start Records provided

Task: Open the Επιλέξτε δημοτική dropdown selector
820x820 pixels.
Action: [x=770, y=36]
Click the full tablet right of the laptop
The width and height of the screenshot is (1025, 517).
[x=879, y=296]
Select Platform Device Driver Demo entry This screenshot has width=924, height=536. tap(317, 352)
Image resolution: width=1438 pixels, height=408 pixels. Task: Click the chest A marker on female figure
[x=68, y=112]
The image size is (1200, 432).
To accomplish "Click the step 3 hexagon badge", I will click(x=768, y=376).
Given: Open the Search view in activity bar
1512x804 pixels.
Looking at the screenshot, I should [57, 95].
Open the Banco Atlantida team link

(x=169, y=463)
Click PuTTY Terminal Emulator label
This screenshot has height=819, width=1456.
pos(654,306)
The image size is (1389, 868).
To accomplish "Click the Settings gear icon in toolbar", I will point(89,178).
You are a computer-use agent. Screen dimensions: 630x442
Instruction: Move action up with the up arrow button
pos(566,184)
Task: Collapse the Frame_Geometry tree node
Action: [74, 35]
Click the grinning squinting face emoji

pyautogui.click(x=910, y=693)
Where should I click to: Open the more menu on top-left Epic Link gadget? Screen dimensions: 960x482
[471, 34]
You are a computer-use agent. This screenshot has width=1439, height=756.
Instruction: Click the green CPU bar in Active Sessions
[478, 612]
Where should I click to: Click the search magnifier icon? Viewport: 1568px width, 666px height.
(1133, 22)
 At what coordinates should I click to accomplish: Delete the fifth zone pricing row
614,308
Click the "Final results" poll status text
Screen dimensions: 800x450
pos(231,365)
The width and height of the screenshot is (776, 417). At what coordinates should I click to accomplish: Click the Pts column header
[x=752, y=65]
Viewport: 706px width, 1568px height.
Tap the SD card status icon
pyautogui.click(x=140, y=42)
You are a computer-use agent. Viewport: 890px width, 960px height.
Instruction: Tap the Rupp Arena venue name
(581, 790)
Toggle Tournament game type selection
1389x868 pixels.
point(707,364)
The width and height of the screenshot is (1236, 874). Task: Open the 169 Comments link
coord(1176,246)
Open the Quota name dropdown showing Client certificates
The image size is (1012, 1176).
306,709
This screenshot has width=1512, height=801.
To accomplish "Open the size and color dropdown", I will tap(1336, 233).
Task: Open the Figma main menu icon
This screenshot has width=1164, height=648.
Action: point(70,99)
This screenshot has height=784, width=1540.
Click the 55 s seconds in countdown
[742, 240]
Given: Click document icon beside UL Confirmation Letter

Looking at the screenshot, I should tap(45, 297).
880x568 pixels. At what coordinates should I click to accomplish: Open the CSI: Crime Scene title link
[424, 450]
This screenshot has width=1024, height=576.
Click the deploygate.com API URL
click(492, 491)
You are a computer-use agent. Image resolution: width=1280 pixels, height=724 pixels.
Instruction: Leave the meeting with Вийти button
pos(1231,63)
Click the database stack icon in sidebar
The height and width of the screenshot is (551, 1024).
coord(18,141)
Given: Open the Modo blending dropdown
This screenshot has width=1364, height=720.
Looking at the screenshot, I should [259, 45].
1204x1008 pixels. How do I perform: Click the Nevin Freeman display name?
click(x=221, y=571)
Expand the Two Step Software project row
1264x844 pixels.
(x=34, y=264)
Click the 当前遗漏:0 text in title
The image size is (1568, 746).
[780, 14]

end Records provided

[Task]:
Please copy the listing word for word, from its first line up to and including the line that contains "pyautogui.click(x=140, y=42)".

[Written response]:
Task: Open the Επιλέξτε δημοτική dropdown selector
820x820 pixels.
Action: [x=770, y=36]
Click the full tablet right of the laptop
The width and height of the screenshot is (1025, 517).
[x=879, y=296]
Select Platform Device Driver Demo entry This screenshot has width=924, height=536. tap(317, 352)
Image resolution: width=1438 pixels, height=408 pixels. Task: Click the chest A marker on female figure
[x=68, y=112]
The image size is (1200, 432).
To accomplish "Click the step 3 hexagon badge", I will click(x=768, y=376).
Given: Open the Search view in activity bar
1512x804 pixels.
Looking at the screenshot, I should [57, 95].
Open the Banco Atlantida team link

(x=169, y=463)
Click PuTTY Terminal Emulator label
This screenshot has height=819, width=1456.
pos(654,306)
The image size is (1389, 868).
To accomplish "Click the Settings gear icon in toolbar", I will point(89,178).
You are a computer-use agent. Screen dimensions: 630x442
Instruction: Move action up with the up arrow button
pos(566,184)
Task: Collapse the Frame_Geometry tree node
Action: [74, 35]
Click the grinning squinting face emoji

pyautogui.click(x=910, y=693)
Where should I click to: Open the more menu on top-left Epic Link gadget? Screen dimensions: 960x482
[471, 34]
You are a computer-use agent. This screenshot has width=1439, height=756.
Instruction: Click the green CPU bar in Active Sessions
[478, 612]
Where should I click to: Click the search magnifier icon? Viewport: 1568px width, 666px height.
(1133, 22)
 At what coordinates should I click to accomplish: Delete the fifth zone pricing row
614,308
Click the "Final results" poll status text
Screen dimensions: 800x450
pos(231,365)
The width and height of the screenshot is (776, 417). At what coordinates should I click to accomplish: Click the Pts column header
[x=752, y=65]
Viewport: 706px width, 1568px height.
Tap the SD card status icon
pyautogui.click(x=140, y=42)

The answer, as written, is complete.